Both schizophrenia and bipolar disorder disrupt thought and emotion, but their underlying biology has remained elusive because no single brain region or enzyme can pinpoint the problem. To bridge this gap, lead researcher Dr. Annie Kathuria, a biomedical engineer at Johns Hopkins, and her team turned to brain organoids—pea-sized clusters of neurons grown from a patient’s blood or skin cells that mimic the structure and function of the developing human brain.
Using induced pluripotent stem cells (iPSCs) from twelve participants—some with schizophrenia, some with bipolar disorder, and healthy controls—the researchers cultured organoids representing the prefrontal cortex, the brain’s decision-making hub. They placed these organoids on microchips fitted with multi-electrode arrays, enabling them to record tiny bursts of electrical activity, much like a miniature EEG. Then, they applied machine learning algorithms to decode patterns that distinguished diseased organoids from healthy ones.

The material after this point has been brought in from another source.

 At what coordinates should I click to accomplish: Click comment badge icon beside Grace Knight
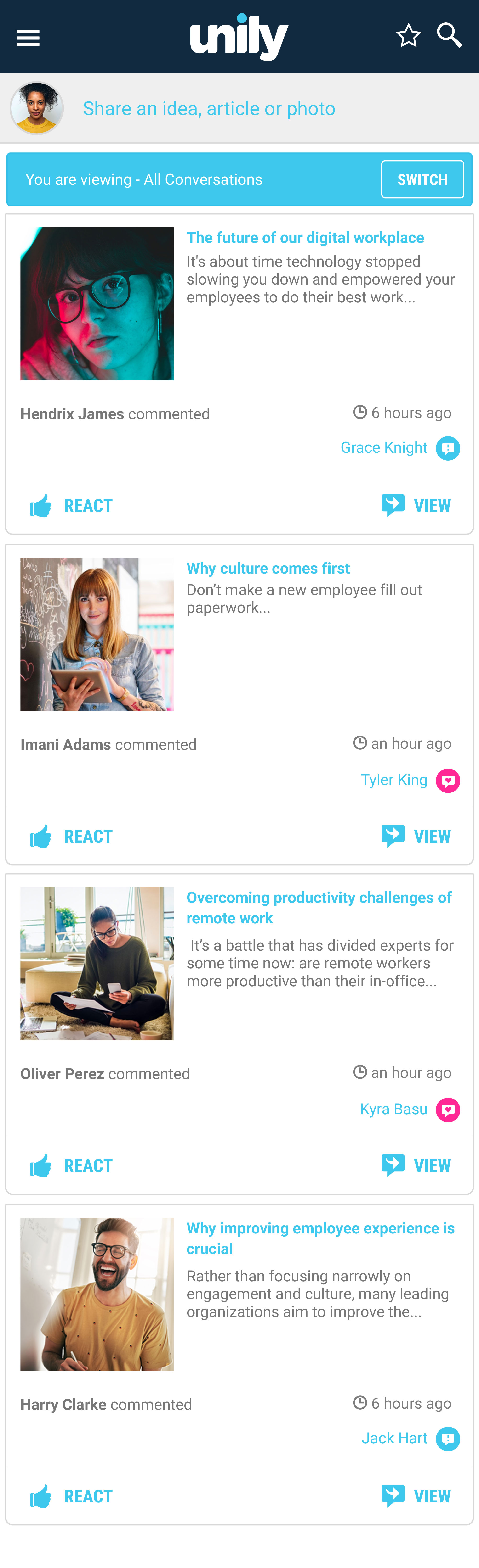point(448,449)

The models identified unique neural “signatures” for each disorder, including differences in firing rates, rhythmic timing, and spike distribution. Remarkably, the system was able to correctly identify whether an organoid came from a healthy or diseased individual with 83 percent accuracy—a figure that rose to 92 percent after mild electrical stimulation revealed hidden neural dynamics.
These findings mark a potential turning point in psychiatry. By expanding this work, clinicians might one day test new medications directly on patient derived organoids, optimizing drug doses without trial and error.
As the team collaborates with neurosurgeons and psychiatrists to analyze more samples, their next goal is equally ambitious: using these lab-grown “mini brains” to predict which drugs—and at what concentrations—will restore healthy neural activity, moving psychiatry closer to a future of personalized, biology based mental healthcare.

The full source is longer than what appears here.